··· Input ···

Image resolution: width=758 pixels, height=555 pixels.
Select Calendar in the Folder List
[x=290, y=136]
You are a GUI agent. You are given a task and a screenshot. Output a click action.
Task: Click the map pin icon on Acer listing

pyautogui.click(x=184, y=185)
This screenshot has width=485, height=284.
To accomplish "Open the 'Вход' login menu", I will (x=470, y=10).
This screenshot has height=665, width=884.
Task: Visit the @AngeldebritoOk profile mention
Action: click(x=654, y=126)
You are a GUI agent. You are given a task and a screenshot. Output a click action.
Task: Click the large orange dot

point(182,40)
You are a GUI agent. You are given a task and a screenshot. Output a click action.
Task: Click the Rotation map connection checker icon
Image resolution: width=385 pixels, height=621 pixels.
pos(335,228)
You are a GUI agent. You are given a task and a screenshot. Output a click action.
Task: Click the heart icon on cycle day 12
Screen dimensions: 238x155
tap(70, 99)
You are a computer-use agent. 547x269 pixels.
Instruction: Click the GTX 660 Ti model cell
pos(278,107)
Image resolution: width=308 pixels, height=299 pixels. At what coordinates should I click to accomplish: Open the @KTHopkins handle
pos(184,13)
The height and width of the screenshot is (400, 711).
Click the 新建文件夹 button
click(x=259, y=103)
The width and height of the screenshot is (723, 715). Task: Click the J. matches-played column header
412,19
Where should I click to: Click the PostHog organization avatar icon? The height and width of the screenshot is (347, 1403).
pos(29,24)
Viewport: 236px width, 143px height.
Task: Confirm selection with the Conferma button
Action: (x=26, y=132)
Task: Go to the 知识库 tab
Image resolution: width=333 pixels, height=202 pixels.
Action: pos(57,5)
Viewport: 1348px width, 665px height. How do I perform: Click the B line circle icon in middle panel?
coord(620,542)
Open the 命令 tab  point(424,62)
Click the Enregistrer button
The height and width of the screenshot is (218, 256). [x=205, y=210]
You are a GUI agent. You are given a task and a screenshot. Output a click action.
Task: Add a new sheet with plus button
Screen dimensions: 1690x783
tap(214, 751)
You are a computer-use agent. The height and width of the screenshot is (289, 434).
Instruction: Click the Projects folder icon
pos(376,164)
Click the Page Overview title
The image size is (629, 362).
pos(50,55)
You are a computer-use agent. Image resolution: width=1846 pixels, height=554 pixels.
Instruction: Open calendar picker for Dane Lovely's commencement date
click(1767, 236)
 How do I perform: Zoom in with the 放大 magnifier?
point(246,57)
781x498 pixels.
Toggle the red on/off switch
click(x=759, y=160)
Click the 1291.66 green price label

···

■ **How to complete this task**
Every single line in the records above must be written out exactly.

■ **Exercise response**
Image resolution: width=758 pixels, height=555 pixels.
Select Calendar in the Folder List
[x=290, y=136]
You are a GUI agent. You are given a task and a screenshot. Output a click action.
Task: Click the map pin icon on Acer listing

pyautogui.click(x=184, y=185)
This screenshot has width=485, height=284.
To accomplish "Open the 'Вход' login menu", I will (x=470, y=10).
This screenshot has height=665, width=884.
Task: Visit the @AngeldebritoOk profile mention
Action: click(x=654, y=126)
You are a GUI agent. You are given a task and a screenshot. Output a click action.
Task: Click the large orange dot

point(182,40)
You are a GUI agent. You are given a task and a screenshot. Output a click action.
Task: Click the Rotation map connection checker icon
Image resolution: width=385 pixels, height=621 pixels.
pos(335,228)
You are a GUI agent. You are given a task and a screenshot. Output a click action.
Task: Click the heart icon on cycle day 12
Screen dimensions: 238x155
tap(70, 99)
You are a computer-use agent. 547x269 pixels.
Instruction: Click the GTX 660 Ti model cell
pos(278,107)
Image resolution: width=308 pixels, height=299 pixels. At what coordinates should I click to accomplish: Open the @KTHopkins handle
pos(184,13)
The height and width of the screenshot is (400, 711).
Click the 新建文件夹 button
click(x=259, y=103)
The width and height of the screenshot is (723, 715). Task: Click the J. matches-played column header
412,19
Where should I click to: Click the PostHog organization avatar icon? The height and width of the screenshot is (347, 1403).
pos(29,24)
Viewport: 236px width, 143px height.
Task: Confirm selection with the Conferma button
Action: (x=26, y=132)
Task: Go to the 知识库 tab
Image resolution: width=333 pixels, height=202 pixels.
Action: pos(57,5)
Viewport: 1348px width, 665px height. How do I perform: Click the B line circle icon in middle panel?
coord(620,542)
Open the 命令 tab  point(424,62)
Click the Enregistrer button
The height and width of the screenshot is (218, 256). [x=205, y=210]
You are a GUI agent. You are given a task and a screenshot. Output a click action.
Task: Add a new sheet with plus button
Screen dimensions: 1690x783
tap(214, 751)
You are a computer-use agent. The height and width of the screenshot is (289, 434).
Instruction: Click the Projects folder icon
pos(376,164)
Click the Page Overview title
The image size is (629, 362).
pos(50,55)
You are a computer-use agent. Image resolution: width=1846 pixels, height=554 pixels.
Instruction: Open calendar picker for Dane Lovely's commencement date
click(1767, 236)
 How do I perform: Zoom in with the 放大 magnifier?
point(246,57)
781x498 pixels.
Toggle the red on/off switch
click(x=759, y=160)
Click the 1291.66 green price label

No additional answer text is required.